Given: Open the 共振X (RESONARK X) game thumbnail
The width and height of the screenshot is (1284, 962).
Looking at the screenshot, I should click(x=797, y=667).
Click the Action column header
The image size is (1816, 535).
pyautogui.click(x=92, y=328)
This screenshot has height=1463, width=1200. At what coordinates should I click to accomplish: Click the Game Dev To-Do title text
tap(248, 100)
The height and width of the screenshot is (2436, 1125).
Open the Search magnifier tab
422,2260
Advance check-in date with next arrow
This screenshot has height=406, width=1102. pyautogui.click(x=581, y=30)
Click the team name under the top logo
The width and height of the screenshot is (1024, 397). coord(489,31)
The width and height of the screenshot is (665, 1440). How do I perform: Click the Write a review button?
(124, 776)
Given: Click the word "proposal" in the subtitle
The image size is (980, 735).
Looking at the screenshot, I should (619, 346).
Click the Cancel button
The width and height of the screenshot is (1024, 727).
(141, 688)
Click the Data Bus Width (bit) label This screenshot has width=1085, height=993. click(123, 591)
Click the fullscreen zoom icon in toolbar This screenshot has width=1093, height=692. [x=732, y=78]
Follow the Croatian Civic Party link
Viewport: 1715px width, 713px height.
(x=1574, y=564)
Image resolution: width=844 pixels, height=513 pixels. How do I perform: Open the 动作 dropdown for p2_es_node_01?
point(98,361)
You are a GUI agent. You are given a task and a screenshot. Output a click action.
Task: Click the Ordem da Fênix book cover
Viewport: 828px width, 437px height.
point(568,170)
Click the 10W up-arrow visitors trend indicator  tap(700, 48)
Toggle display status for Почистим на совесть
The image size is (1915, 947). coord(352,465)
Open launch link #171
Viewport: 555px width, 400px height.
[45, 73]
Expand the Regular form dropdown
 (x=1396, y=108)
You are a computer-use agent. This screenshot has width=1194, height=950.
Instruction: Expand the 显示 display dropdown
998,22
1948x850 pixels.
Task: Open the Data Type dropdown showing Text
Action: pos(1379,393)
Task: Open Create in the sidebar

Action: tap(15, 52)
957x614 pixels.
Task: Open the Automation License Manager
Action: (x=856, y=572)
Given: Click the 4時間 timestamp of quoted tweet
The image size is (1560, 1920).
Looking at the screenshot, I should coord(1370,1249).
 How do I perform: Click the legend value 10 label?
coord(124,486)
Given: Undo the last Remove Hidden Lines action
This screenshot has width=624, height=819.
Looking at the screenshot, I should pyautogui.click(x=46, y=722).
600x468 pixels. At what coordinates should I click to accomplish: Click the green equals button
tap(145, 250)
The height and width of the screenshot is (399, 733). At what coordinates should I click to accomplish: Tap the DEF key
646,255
■ ■ ■ ■ ■
**What is being asked**
From the records above, work out how many lines contain the string "agent". Give only the number.

**Output of the task**
2